I should also explain why quality gets degraded even when we use less cache than all caching- its about input-output mismatching.

To summarize, there are corresponding pairs to each caches, (as UNet blocks).

In another words, if we increase input block id level, then we have to decrease output block id level.

(Images will be attached for further reference)

However, I guess I should use more recent implementation- or convert from pipeline... I'll be able to do this in about 12-24 hours. https://gist.github.com/laksjdjf/435c512bc19636e9c9af4ee7bea9eb86

Dec 06 '23 23:12 aria1th

New implementation - should be tested though https://github.com/aria1th/sd-webui-deepcache-standalone

SD 1.5

512x704 test, with 40% disable for initial steps

Steps: 23, Sampler: DPM++ SDE Karras, CFG scale: 8, Seed: 3335110679, Size: 512x704, Model hash: 8c838299ab, VAE hash: 79e225b92f, VAE: blessed2.vae.pt, Denoising strength: 0.5, Hypertile U-Net: True, Hypertile U-Net max depth: 2, Hypertile U-Net max tile size: 64, Hypertile U-Net swap size: 12, Hypertile VAE: True, Hypertile VAE swap size: 2, Hires upscale: 2, Hires upscaler: R-ESRGAN 4x+ Anime6B, Version: v1.7.0-RC-16-geb2b1679

Enabled, Reusing cache for HR steps grid-0671-3335110679-1girl 5.68it/s

Enabled: grid-0660-3335110679-1girl 4.66it/s

Vanilla with Hypertile: grid-0661-3335110679-1girl 2.21it/s

Vanilla without Hypertile

grid-0664-3335110679-1girl 1.21it/s Vanilla with DeepCache Only grid-0665-3335110679-1girl 2.83it/s

SD XL :

1girl
Negative prompt: easynegative, nsfw
Steps: 23, Sampler: DPM++ SDE Karras, CFG scale: 8, Seed: 3335110679, Size: 768x768, Model hash: 9a0157cad2, VAE hash: 235745af8d, VAE: sdxl_vae(1).safetensors, Denoising strength: 0.5, Hypertile U-Net: True, Hypertile U-Net max depth: 2, Hypertile U-Net max tile size: 64, Hypertile U-Net swap size: 12, Hypertile VAE: True, Hypertile VAE swap size: 2, Hires upscale: 2, Hires upscaler: R-ESRGAN 4x+ Anime6B, Version: v1.7.0-RC-16-geb2b1679

** DeepCache + HR + Hypertile**

grid-0672-3335110679-1girl 2.65it/s 16.41GB (fp16)

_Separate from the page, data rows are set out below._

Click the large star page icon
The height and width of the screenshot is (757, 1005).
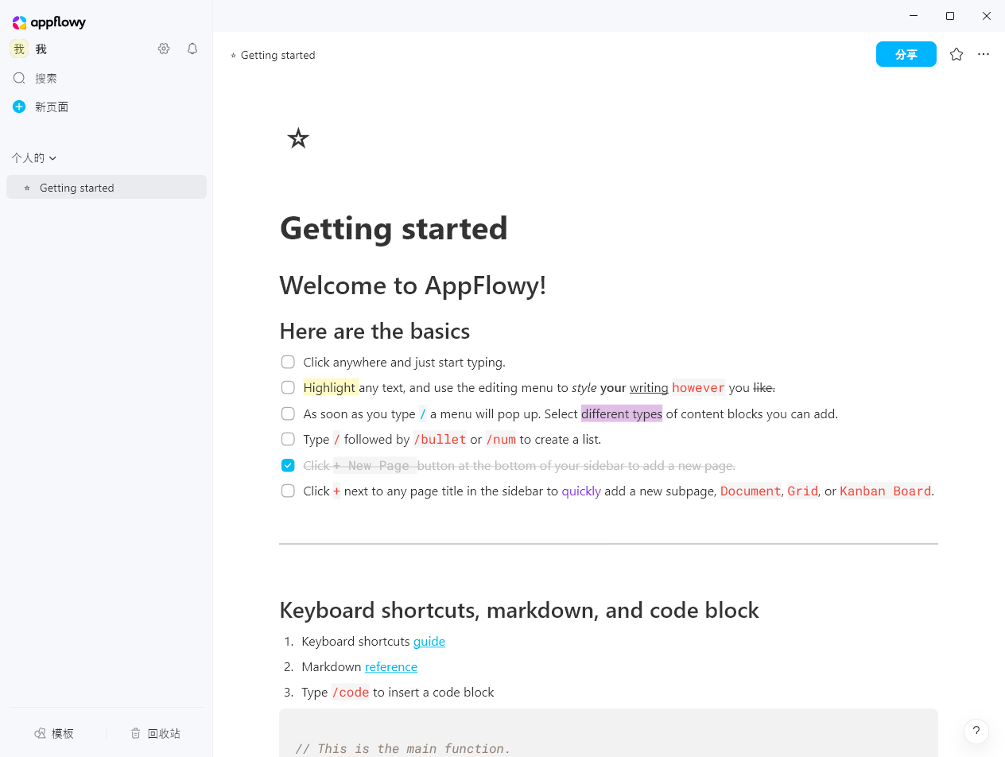click(x=298, y=138)
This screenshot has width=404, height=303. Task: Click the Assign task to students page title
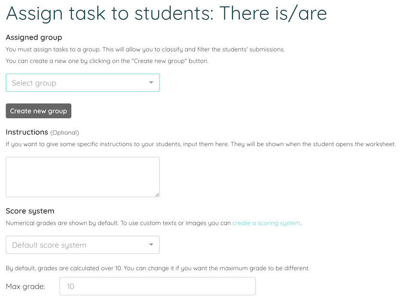(166, 13)
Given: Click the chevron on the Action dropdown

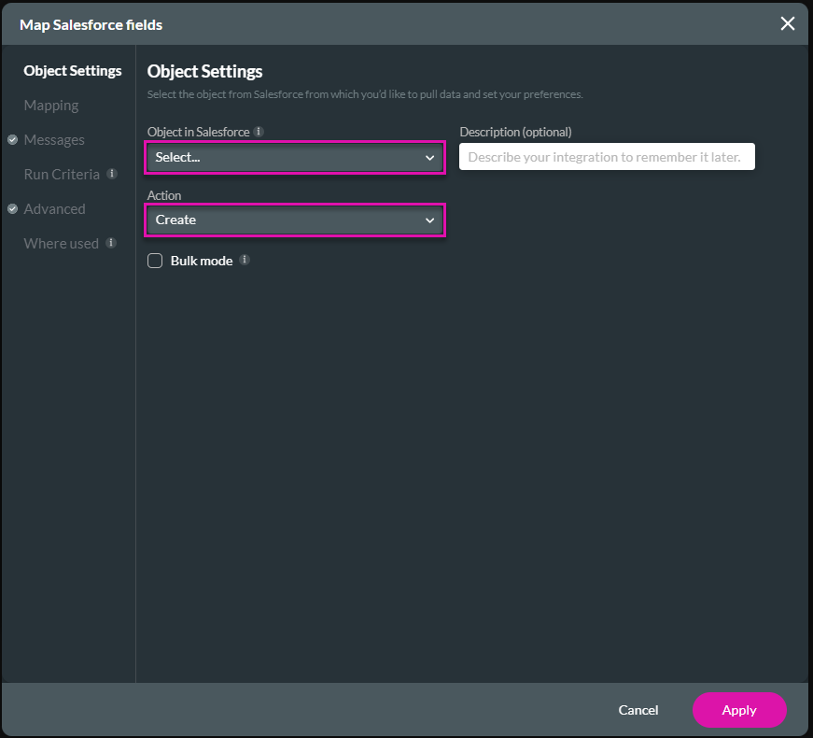Looking at the screenshot, I should click(x=429, y=220).
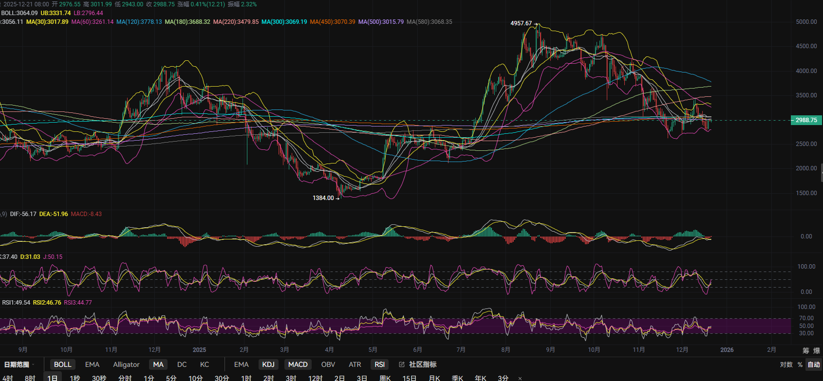Switch to the 周K weekly timeframe
The height and width of the screenshot is (381, 823).
click(385, 378)
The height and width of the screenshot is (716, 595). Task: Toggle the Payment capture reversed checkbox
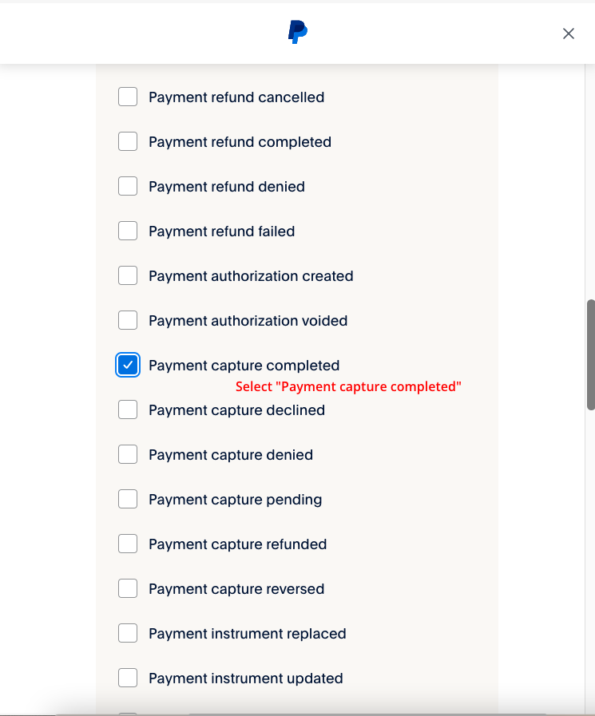128,589
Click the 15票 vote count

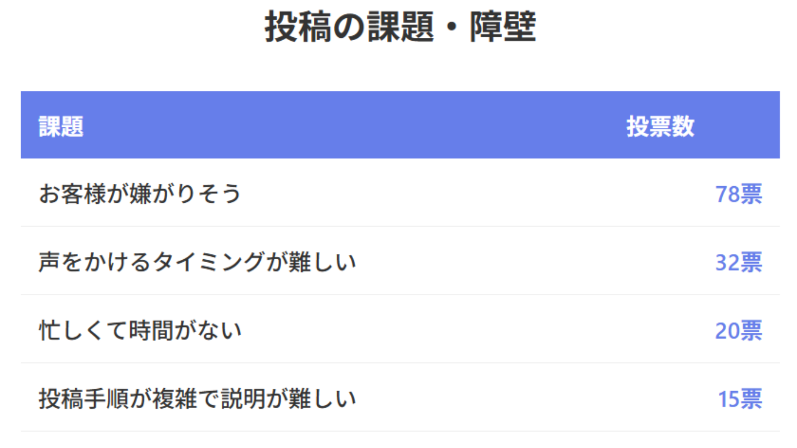point(740,399)

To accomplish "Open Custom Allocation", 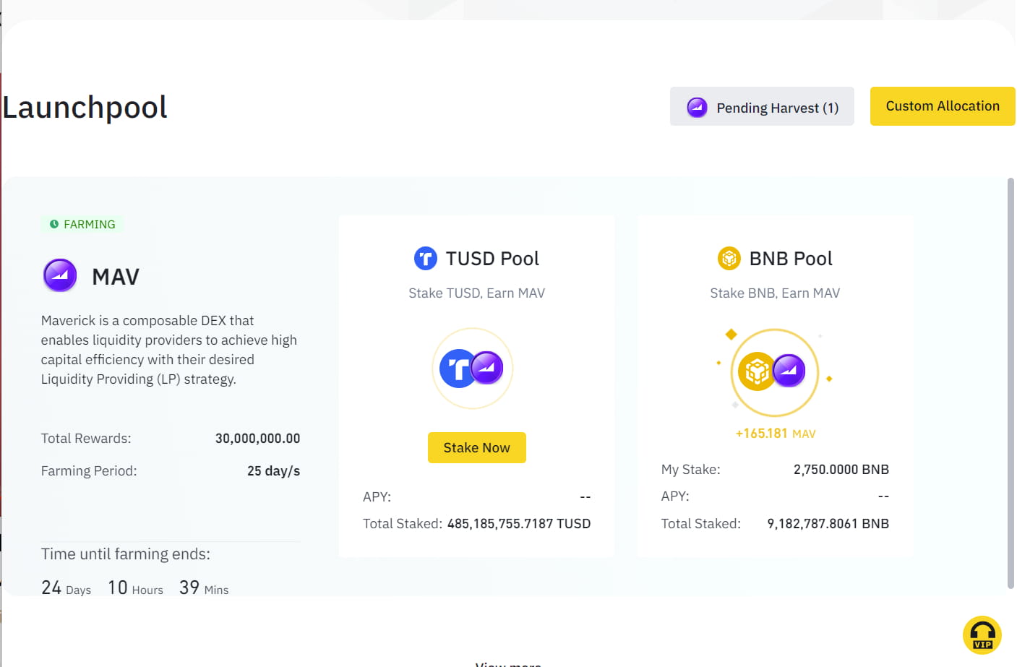I will point(943,106).
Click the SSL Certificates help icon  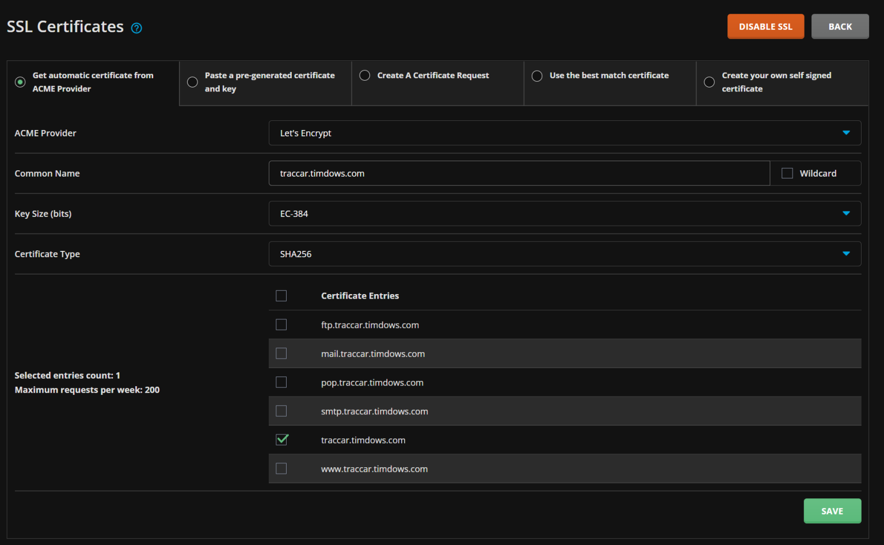[x=136, y=28]
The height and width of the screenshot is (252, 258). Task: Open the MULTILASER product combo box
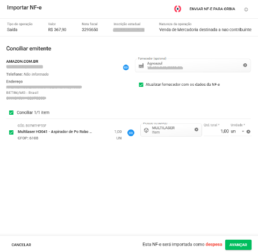point(171,130)
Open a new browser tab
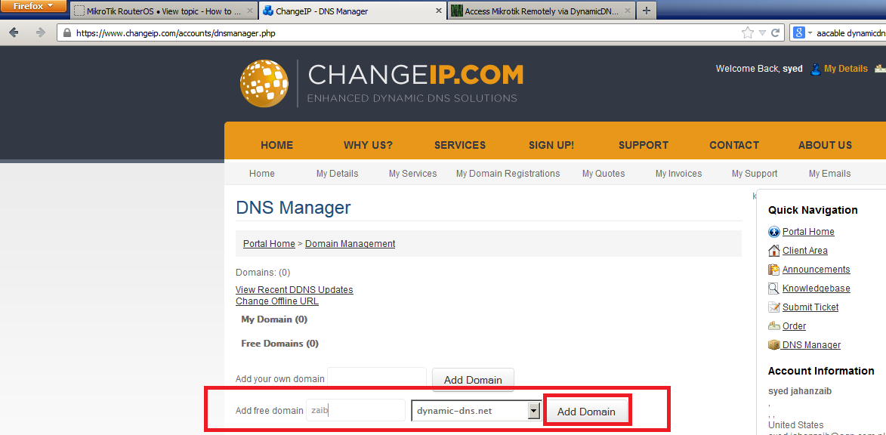This screenshot has height=435, width=886. pos(646,11)
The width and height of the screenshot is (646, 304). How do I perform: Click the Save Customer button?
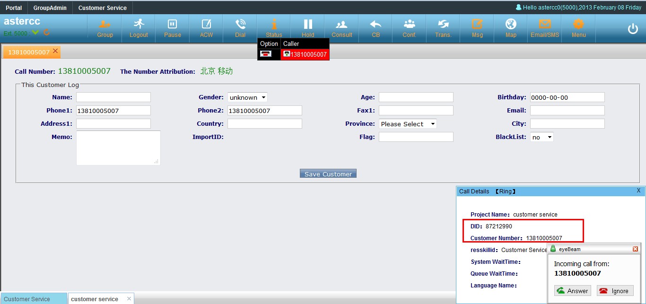pos(328,174)
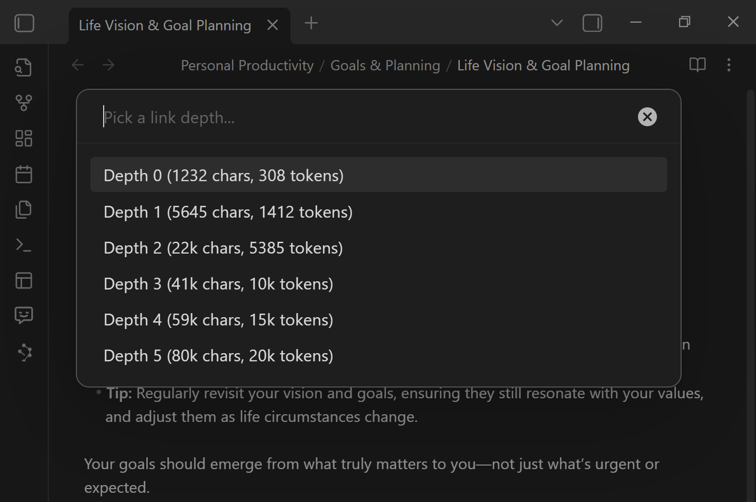Select Depth 3 (41k chars, 10k tokens)
Screen dimensions: 756x502
coord(218,283)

Without optimization grid-0673-3335110679-1girl

1.47it/s

Dec 07 '23 15:12 aria1th

@gel-crabs Now it should work for both models!

Dec 07 '23 16:12 aria1th

@gel-crabs Now it should work for both models!

Yeah, it works great! What Cache Resnet level did you use for SDXL?

(Also, what is your Hypertile VAE max tile size?)

Oh yeah, and another thing: I'm getting this in the console.

Screenshot_20231207_123034

But yeah, the speedup here is absolutely immense. Do not miss out on this.

Dec 07 '23 17:12 gel-crabs

@gel-crabs Resnet level 0, which is max as supposed to be - VAE max tile size was set to 128, swap size 6 The logs are removed!

Dec 07 '23 17:12 aria1th

@gel-crabs Resnet level 0, which is max as supposed to be - VAE max tile size was set to 128, swap size 6 The logs are removed!

Ahh, thank you! One more thing, perhaps another step percentage for HR fix?

Also, this literally halves the time it takes to generate an image. And it barely even changes the image at all. Thank you so much for your work.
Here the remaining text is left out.